Convert the material below into a numbered list, with one entry per line and the blank lines omitted.

-- begin ENTRIES SHOWN --

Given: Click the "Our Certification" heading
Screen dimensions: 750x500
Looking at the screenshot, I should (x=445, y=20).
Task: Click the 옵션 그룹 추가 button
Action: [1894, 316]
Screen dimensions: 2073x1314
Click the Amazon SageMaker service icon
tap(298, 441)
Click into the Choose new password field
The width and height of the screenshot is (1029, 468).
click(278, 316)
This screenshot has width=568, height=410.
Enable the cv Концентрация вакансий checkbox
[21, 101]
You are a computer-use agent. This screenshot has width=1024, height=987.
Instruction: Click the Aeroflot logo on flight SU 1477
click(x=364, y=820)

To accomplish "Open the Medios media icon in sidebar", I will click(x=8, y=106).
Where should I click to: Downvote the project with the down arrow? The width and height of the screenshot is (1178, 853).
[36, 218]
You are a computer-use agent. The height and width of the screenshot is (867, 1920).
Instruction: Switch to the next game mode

-- end ENTRIES SHOWN --

* [RESULT OF THE EXERCISE]
1. Given: Click the "Our Certification" heading
2. Screen dimensions: 750x500
3. Looking at the screenshot, I should (x=445, y=20).
4. Task: Click the 옵션 그룹 추가 button
5. Action: [1894, 316]
6. Screen dimensions: 2073x1314
7. Click the Amazon SageMaker service icon
8. tap(298, 441)
9. Click into the Choose new password field
10. The width and height of the screenshot is (1029, 468).
11. click(278, 316)
12. This screenshot has width=568, height=410.
13. Enable the cv Концентрация вакансий checkbox
14. [21, 101]
15. You are a computer-use agent. This screenshot has width=1024, height=987.
16. Instruction: Click the Aeroflot logo on flight SU 1477
17. click(x=364, y=820)
18. To accomplish "Open the Medios media icon in sidebar", I will click(x=8, y=106).
19. Where should I click to: Downvote the project with the down arrow? The width and height of the screenshot is (1178, 853).
20. [36, 218]
21. You are a computer-use agent. The height and width of the screenshot is (867, 1920).
22. Instruction: Switch to the next game mode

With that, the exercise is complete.